▸ Given instruction
Retype all of the entries below word for word, leaving the pictures out.

Element lookup entries
+++++

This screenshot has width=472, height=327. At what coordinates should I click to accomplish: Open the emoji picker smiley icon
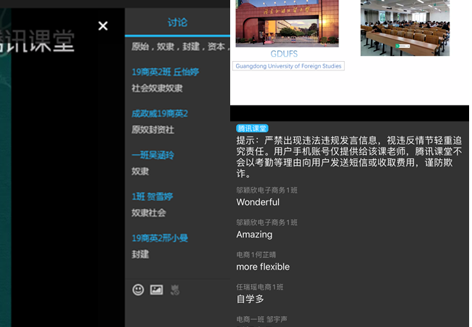coord(138,290)
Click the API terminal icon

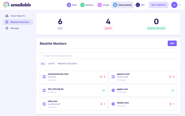[x=138, y=5]
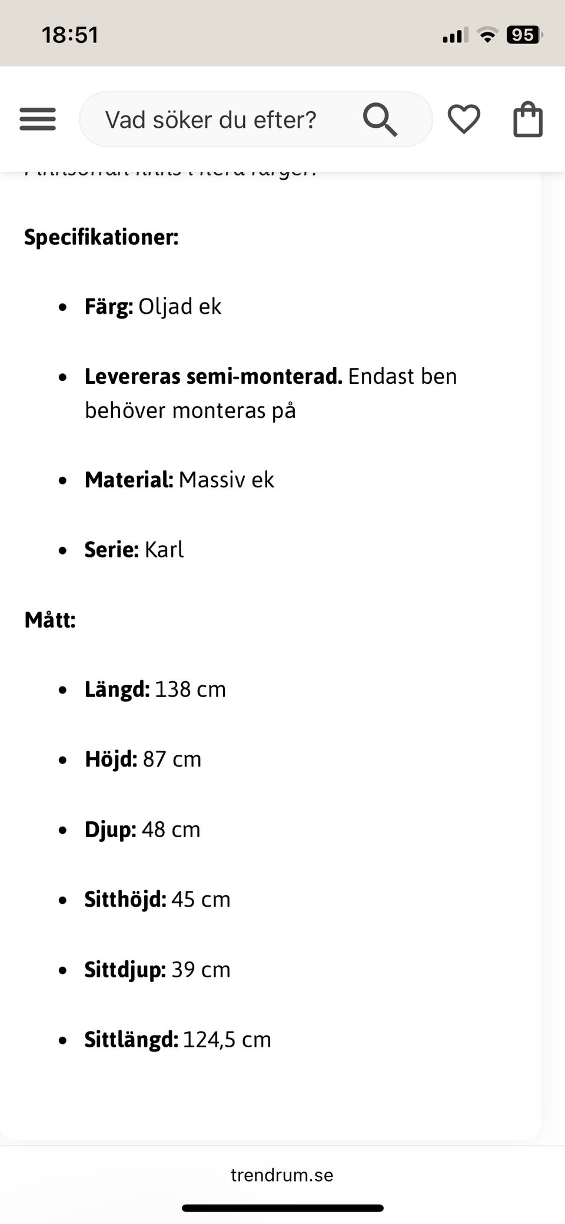Open the wishlist heart icon
The width and height of the screenshot is (565, 1224).
point(464,120)
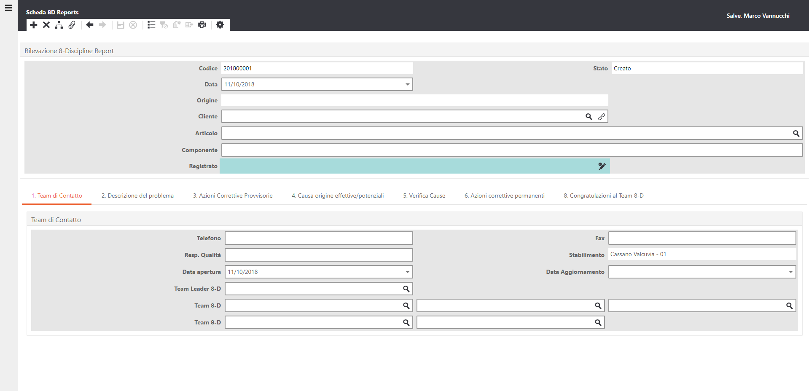Open the Data apertura date picker

click(407, 272)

+++++

▸ Finished exercise
This screenshot has width=472, height=327. At what coordinates should I click to accomplish: Open the emoji picker smiley icon
coord(138,290)
Click the API terminal icon

[x=138, y=5]
Open the wishlist heart icon
The width and height of the screenshot is (565, 1224).
point(464,120)
Open the Data apertura date picker

click(407, 272)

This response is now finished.